TASK DETAILS
Continue the article on Jonah Berger's research into why ideas go viral, picking up after its last paragraph.

EXCERPT PROVIDED
-- Opening Marker --

Often, we think of people as unpredictable, hard to read, ever changing. Predicting what customers will like or what trends will take off can feel akin to reading tea leaves or firing a shot in the dark, which is usually a recipe for frustration.
Luckily, Dr. Jonah Berger’s research has uncovered the exact opposite, and his Super Forum keynote discussed research that shows people are quite predictable. Better yet, when you learn the social science behind why people make certain decisions, you can craft marketing campaigns that go viral.
Dr. Berger is a marketing professor at the Wharton School at the University of Pennsylvania and bestselling author of two books, Contagious: Why Things Catch On and Invisible Influence: The Hidden Forces that Shape Behavior. His research identifies six key factors to predict if an idea, concept or product will go viral. Abbreviated as the S.T.E.P.P.S., they are: social currency, triggers, emotion, public, practical value, and stories.
Of all the S.T.E.P.P.S., Social Currency, Triggers, and Stories are most relevant to online community professionals. Dr. Berger gave us details on those three elements of viral content so you can apply them to your own work.
A well-known fact about secrets is that they rarely stay secret for long. Many people can relate—when you’re given information few people have, isn’t it hard to keep it to yourself? The access makes you feel and look important, so you often feel compelled to share it.
Please Don’t Tell, a hidden bar in London, is an excellent example. Please Don’t Tell has no street signs or advertising, and you can only gain entrance by calling the host from a phone booth in the back of a hot dog shop. The bar’s name clearly asks people not to talk about it, which has the opposite effect on its customers. Wouldn’t you want to tell your friends about the cool bar no one knows about?

-- Closing Marker --

INFORMATION PROVIDED
-- Opening Marker --

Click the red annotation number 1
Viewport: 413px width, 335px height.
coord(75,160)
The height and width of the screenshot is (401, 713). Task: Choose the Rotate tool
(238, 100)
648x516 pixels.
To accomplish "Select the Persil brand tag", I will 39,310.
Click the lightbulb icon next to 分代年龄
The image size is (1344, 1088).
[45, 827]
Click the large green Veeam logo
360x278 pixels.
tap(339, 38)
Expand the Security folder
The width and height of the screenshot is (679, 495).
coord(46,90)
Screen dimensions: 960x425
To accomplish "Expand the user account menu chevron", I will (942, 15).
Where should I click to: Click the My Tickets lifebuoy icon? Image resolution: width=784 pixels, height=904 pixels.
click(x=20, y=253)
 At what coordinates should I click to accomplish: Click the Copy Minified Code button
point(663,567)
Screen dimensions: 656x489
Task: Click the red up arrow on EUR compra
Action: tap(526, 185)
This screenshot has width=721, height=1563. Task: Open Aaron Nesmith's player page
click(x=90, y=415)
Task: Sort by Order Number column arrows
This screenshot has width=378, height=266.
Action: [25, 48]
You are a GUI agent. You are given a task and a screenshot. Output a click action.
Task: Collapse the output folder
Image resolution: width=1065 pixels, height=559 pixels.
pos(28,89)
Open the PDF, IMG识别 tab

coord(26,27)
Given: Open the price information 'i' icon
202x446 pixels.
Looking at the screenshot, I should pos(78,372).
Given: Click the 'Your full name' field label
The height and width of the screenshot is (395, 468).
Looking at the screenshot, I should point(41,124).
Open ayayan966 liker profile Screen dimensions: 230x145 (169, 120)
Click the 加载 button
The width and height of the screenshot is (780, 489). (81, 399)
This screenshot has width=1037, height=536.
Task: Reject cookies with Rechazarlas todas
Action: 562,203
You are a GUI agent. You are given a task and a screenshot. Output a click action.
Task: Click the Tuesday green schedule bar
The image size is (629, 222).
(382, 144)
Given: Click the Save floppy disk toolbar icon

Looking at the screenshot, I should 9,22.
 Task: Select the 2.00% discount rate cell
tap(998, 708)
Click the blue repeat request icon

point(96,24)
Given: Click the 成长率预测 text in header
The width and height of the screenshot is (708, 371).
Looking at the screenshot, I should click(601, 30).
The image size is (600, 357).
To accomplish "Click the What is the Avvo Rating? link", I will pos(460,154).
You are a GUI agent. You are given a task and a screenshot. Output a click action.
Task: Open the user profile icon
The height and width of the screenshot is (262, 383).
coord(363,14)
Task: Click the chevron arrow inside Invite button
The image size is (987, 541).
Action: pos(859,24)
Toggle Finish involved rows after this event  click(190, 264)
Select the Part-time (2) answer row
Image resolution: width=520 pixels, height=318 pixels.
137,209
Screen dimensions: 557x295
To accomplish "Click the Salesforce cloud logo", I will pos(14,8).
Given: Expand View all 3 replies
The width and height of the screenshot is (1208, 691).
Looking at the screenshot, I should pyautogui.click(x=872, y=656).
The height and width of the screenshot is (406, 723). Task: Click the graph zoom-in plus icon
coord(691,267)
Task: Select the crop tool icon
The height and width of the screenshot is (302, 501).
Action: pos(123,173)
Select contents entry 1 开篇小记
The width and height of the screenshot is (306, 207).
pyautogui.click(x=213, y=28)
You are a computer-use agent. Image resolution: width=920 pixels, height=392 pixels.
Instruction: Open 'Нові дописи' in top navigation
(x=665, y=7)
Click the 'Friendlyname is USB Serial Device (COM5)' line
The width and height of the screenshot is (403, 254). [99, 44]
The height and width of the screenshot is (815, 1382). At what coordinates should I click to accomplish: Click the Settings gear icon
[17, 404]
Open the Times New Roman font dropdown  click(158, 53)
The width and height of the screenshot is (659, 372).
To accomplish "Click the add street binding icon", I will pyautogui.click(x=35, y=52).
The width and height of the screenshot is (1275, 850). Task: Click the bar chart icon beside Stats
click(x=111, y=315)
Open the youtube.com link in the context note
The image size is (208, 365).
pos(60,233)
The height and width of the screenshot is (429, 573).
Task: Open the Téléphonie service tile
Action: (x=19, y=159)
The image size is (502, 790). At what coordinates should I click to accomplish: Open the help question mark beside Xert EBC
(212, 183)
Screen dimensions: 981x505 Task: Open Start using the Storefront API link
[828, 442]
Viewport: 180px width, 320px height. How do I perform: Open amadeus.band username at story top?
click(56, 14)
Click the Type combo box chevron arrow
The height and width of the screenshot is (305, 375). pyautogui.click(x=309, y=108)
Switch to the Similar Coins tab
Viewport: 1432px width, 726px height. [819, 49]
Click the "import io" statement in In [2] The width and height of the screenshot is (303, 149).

-- Closing Marker --

OUTPUT OF THE EXERCISE
Please Don’t Tell uses secrecy to compel customers to spread the word. It now has over 300 reviews on Yelp and there’s consistently a waiting line to get in - all accomplished without spending a penny on traditional marketing.
When designing a new program or community, keep this in mind. How will your new initiative make your members feel? If being involved in your community makes them feel important, increases their social capital, and gives them exclusive information, they’re more likely to share this place with others.
As Dr. Berger said, “Top of mind means tip of tongue.” If you think of something, you’re more likely to talk about it. But how do you get people to think about your organization or community at a time when they’re likely to tell others about it?
Dr. Berger used the example of reusable grocery bags. Many of us have tons of them in our house. When we get to the checkout line, almost always we realize we forgot them. The intent is there, but we don’t have a proper trigger.
Companies like Geico have triggers figured out. One of Geico’s commercials included the tagline: “How happy are people who save hundreds of dollars switching to Geico? ...happier than a camel on Wednesday.” It was an entertaining and effective trigger that caused people to think about Geico every Wednesday.
Use triggers to help your organization be top of mind at the right time, so members use your services when they have a problem or recommend you to a friend. This is key, because many things are well-known, but not well-used.
Think about who you want to trigger and when you want them to act so members remember your initiative at the right time.
Stories aren’t just entertaining—they carry important information. Even if you create an awesome community full of value, you need to give your members an excuse to talk about it, and stories are the perfect excuse.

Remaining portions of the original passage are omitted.